**Data listing**
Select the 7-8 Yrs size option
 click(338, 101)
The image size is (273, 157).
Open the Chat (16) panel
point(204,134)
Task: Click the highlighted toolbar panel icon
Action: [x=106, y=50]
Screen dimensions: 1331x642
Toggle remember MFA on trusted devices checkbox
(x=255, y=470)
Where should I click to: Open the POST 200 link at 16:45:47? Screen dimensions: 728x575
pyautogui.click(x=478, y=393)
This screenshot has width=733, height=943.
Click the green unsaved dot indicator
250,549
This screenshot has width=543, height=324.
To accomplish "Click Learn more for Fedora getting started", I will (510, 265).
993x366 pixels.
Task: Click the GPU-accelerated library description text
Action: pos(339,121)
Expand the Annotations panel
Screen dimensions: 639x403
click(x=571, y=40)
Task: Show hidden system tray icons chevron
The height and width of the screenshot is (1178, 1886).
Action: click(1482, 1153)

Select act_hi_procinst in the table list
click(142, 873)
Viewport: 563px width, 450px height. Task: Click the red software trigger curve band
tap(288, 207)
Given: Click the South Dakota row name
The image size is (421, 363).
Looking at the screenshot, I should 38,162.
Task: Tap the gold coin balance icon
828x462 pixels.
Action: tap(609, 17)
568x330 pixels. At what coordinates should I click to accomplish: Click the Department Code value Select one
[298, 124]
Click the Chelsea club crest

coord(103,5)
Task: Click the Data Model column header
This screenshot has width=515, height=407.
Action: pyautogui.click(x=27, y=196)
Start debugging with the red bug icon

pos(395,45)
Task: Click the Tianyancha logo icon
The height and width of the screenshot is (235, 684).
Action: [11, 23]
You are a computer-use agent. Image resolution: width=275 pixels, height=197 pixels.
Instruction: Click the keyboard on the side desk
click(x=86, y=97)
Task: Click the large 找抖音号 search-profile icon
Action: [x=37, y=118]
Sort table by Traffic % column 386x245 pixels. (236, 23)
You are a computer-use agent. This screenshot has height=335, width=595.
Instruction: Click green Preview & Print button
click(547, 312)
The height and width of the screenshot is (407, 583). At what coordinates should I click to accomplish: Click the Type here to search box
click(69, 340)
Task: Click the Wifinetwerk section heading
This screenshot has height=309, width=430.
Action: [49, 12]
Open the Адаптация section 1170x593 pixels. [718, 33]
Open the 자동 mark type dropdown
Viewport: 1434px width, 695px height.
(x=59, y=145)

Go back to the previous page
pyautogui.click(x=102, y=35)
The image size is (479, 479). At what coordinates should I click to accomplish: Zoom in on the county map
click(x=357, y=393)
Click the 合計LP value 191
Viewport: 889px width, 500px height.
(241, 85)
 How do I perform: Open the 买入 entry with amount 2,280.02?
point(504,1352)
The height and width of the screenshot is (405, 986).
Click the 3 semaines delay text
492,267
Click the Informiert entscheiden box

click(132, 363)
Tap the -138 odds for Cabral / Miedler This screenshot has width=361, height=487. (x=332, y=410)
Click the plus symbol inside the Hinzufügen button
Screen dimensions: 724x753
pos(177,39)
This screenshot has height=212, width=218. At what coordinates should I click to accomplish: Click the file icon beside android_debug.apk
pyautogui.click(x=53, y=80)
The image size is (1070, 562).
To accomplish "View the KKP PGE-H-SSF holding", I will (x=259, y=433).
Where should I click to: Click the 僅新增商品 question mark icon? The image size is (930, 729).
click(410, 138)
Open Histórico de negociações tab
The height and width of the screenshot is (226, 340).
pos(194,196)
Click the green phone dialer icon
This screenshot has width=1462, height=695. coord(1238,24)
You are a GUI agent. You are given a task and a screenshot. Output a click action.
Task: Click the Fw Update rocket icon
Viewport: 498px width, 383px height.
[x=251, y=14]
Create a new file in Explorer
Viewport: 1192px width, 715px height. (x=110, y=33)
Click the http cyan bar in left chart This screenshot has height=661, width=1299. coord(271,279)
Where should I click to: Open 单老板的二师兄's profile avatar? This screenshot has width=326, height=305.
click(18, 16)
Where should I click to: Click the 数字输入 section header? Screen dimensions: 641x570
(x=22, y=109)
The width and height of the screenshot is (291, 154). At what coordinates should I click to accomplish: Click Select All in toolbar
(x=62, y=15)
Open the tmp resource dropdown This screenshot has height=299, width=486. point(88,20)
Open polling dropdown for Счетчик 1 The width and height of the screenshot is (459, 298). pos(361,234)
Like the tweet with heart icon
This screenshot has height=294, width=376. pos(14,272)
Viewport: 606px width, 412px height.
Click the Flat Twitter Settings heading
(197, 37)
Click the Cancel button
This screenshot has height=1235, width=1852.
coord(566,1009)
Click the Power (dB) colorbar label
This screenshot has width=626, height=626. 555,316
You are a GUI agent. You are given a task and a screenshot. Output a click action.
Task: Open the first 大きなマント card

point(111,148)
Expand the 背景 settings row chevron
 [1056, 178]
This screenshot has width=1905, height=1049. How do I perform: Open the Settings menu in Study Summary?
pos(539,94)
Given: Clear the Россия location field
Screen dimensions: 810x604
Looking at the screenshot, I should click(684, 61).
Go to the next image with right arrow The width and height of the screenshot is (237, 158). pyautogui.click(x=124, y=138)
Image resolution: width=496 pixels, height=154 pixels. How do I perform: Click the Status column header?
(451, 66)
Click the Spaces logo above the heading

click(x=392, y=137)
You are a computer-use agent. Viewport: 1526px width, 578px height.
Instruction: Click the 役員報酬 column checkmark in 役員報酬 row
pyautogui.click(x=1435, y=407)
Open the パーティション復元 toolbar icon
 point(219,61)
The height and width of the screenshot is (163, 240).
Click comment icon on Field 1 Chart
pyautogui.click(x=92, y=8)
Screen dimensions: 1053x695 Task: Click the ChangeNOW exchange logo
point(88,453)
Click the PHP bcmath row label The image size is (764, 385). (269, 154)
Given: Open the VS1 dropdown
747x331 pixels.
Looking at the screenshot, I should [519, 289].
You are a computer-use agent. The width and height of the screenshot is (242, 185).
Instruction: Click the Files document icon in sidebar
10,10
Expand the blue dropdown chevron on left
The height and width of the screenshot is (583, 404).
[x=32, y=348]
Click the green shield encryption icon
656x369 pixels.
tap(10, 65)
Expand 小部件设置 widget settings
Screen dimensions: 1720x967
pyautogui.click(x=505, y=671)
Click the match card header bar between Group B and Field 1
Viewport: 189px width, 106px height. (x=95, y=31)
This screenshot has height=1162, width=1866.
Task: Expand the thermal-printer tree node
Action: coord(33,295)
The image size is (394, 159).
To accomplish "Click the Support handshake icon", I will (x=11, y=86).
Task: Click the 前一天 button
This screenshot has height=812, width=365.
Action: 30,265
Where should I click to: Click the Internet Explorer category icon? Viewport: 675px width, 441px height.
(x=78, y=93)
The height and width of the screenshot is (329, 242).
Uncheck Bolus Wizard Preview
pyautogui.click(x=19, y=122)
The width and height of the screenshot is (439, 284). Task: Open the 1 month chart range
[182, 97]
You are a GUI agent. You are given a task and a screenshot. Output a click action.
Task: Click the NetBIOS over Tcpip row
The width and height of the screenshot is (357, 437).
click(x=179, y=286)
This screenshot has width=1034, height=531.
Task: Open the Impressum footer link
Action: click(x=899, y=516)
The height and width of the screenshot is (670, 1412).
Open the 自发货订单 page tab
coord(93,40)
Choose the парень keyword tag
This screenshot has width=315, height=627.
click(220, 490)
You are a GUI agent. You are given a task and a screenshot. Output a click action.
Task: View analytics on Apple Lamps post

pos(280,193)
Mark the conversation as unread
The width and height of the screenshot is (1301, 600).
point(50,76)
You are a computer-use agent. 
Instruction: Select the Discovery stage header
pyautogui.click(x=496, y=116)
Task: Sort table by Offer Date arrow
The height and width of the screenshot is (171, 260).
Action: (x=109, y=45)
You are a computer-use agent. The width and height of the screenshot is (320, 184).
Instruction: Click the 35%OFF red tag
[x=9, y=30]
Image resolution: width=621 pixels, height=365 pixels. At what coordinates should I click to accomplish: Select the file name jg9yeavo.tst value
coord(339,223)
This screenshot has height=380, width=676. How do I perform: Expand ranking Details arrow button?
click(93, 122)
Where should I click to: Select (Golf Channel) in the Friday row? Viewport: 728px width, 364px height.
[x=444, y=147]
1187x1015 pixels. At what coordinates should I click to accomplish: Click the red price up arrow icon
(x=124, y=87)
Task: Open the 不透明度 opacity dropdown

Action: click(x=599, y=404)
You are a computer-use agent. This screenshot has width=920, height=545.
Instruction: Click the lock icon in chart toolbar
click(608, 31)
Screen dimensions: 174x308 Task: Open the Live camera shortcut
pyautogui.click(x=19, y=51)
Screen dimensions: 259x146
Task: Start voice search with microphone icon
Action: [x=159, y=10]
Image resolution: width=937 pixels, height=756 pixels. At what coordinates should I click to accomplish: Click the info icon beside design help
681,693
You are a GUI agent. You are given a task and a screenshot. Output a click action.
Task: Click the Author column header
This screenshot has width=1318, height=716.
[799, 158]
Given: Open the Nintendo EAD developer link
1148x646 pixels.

**Task instructions**
Write out the records from the line containing "The image size is (273, 157)." through the line containing "click(x=571, y=40)", both included, without changing a character. Can you give only those lines?

**Reply**
The image size is (273, 157).
Open the Chat (16) panel
point(204,134)
Task: Click the highlighted toolbar panel icon
Action: [x=106, y=50]
Screen dimensions: 1331x642
Toggle remember MFA on trusted devices checkbox
(x=255, y=470)
Where should I click to: Open the POST 200 link at 16:45:47? Screen dimensions: 728x575
pyautogui.click(x=478, y=393)
This screenshot has width=733, height=943.
Click the green unsaved dot indicator
250,549
This screenshot has width=543, height=324.
To accomplish "Click Learn more for Fedora getting started", I will (510, 265).
993x366 pixels.
Task: Click the GPU-accelerated library description text
Action: pos(339,121)
Expand the Annotations panel
Screen dimensions: 639x403
click(x=571, y=40)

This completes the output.